Is every financial institution covered by DORA required to conduct TLPT?

DORA Articles 25–27 establish TLPT as a tiered requirement. All financial entities in scope for DORA must conduct some form of digital operational resilience testing, but TLPT applies specifically to significant entities designated by competent authorities. The designation criteria are set out in the DORA TLPT RTS. Institutions should confirm their status directly with their competent authority rather than relying on self-assessment alone.

What is the difference between TLPT and TIBER-EU?

TIBER-EU is the European Central Bank's framework for intelligence-led red team testing of financial institutions, developed before DORA came into force. DORA's TLPT requirements were explicitly designed to align with TIBER-EU, which means that a TIBER-EU-compliant test conducted in accordance with the DORA TLPT RTS will satisfy the DORA TLPT obligation. The RTS bridges any gaps between the two frameworks. For most institutions, TIBER-EU methodology is the practical route to DORA TLPT compliance.

Can we use a previous TIBER-EU test to satisfy DORA's TLPT requirement?

In some circumstances, yes. Article 26(7) and the DORA TLPT RTS provide that entities which have already conducted TIBER-EU or equivalent tests may apply to have those tests recognised as satisfying part of the DORA obligation, subject to conditions including recency of the test, scope coverage relative to DORA requirements, and competent authority approval. Institutions with prior TIBER-EU tests should engage their competent authority early to assess whether recognition is available before commissioning a new exercise.

What happens to TLPT findings that involve ICT third-party providers?

Where TLPT testing identifies vulnerabilities or weaknesses in systems operated by ICT third-party providers, those findings must be shared with the relevant provider and included in the institution's remediation plan. DORA Article 27 sets out requirements for TLPT providers, and Article 30(3)(d) requires contracts with critical ICT third-party providers to include cooperation rights for resilience testing. Findings that implicate a third party should be escalated through the institution's third-party risk management framework as well as the standard TLPT remediation process.

How should TLPT outcomes be reported to the board?

TLPT outcomes should be reported to the management body in a governance-framed summary.
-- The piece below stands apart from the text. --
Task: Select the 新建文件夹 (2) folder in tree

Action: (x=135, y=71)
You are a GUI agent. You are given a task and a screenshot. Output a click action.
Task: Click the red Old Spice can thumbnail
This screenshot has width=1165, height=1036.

The board needs to understand what was tested, what the red team found, how severe the findings are, what remediation has been committed to and on what timeline, and whether the findings indicate systemic control weaknesses requiring board-level action. Article 5(2) requires that the management body is regularly informed about ICT risk; TLPT findings fall squarely within this obligation. The full technical report produced for the competent authority should be available to the board on request but need not form part of the standing board pack.